Recorded data
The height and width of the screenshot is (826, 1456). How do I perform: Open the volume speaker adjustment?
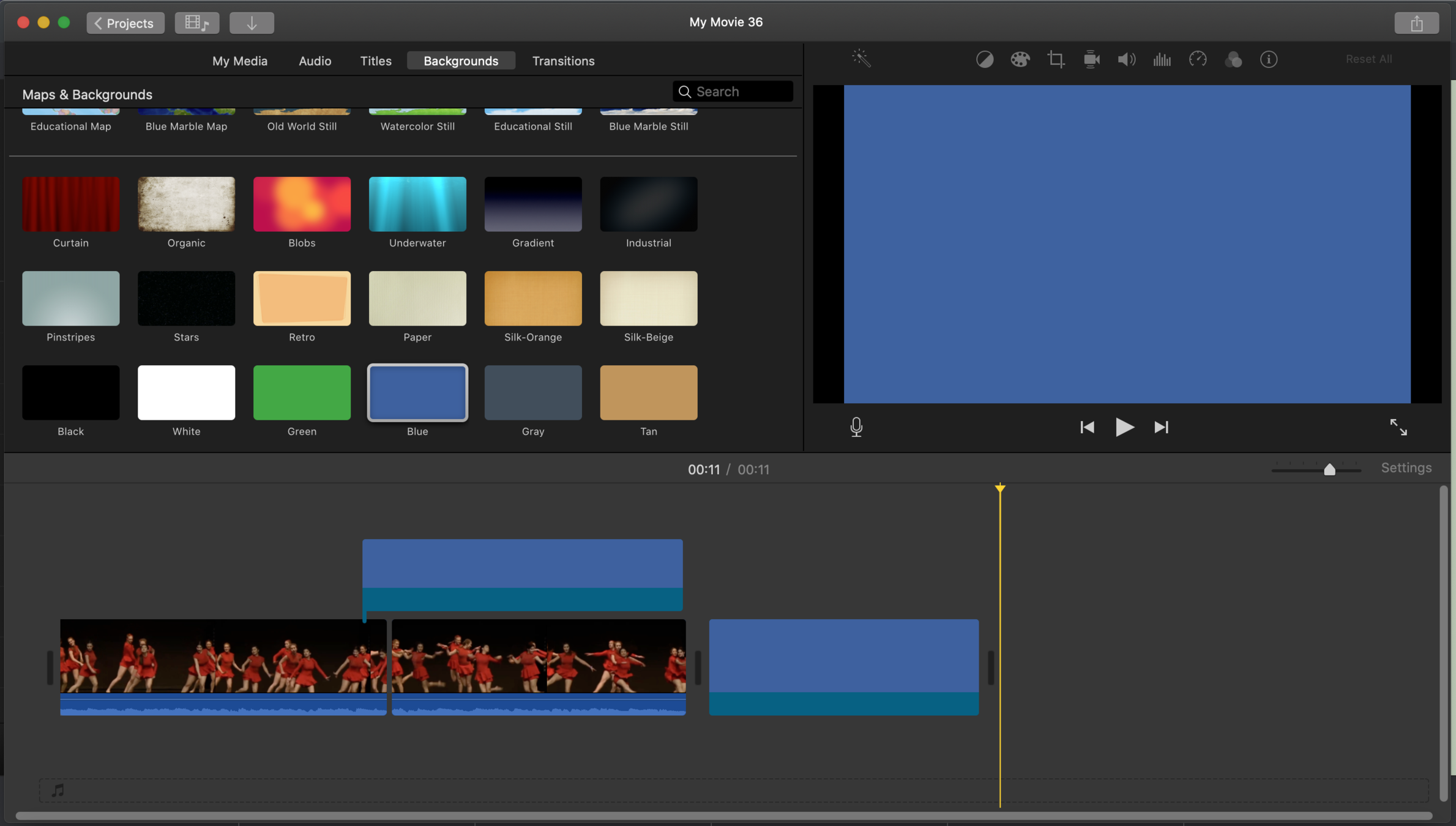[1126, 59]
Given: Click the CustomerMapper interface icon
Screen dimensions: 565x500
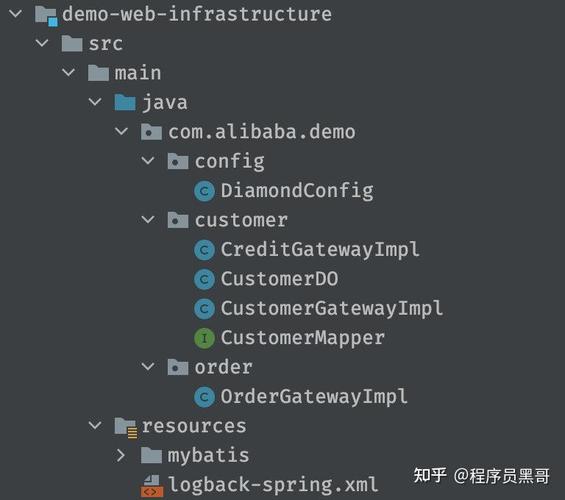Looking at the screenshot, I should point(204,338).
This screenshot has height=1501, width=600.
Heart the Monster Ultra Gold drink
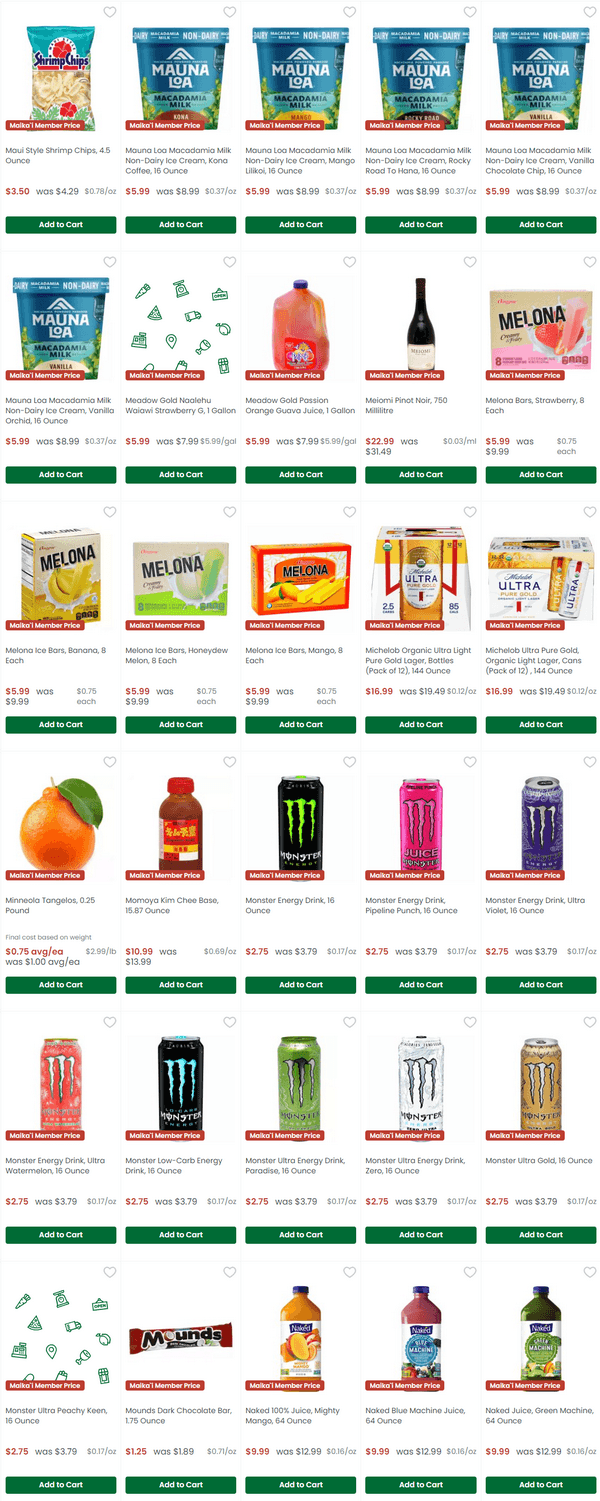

STATED PROBLEM
Locate each line in the data above that contains the string "height" and copy those lines out. The match is case-sensitive.

WRITTEN ANSWER
The height and width of the screenshot is (826, 1456). How do I perform: Open the volume speaker adjustment?
This screenshot has height=1501, width=600.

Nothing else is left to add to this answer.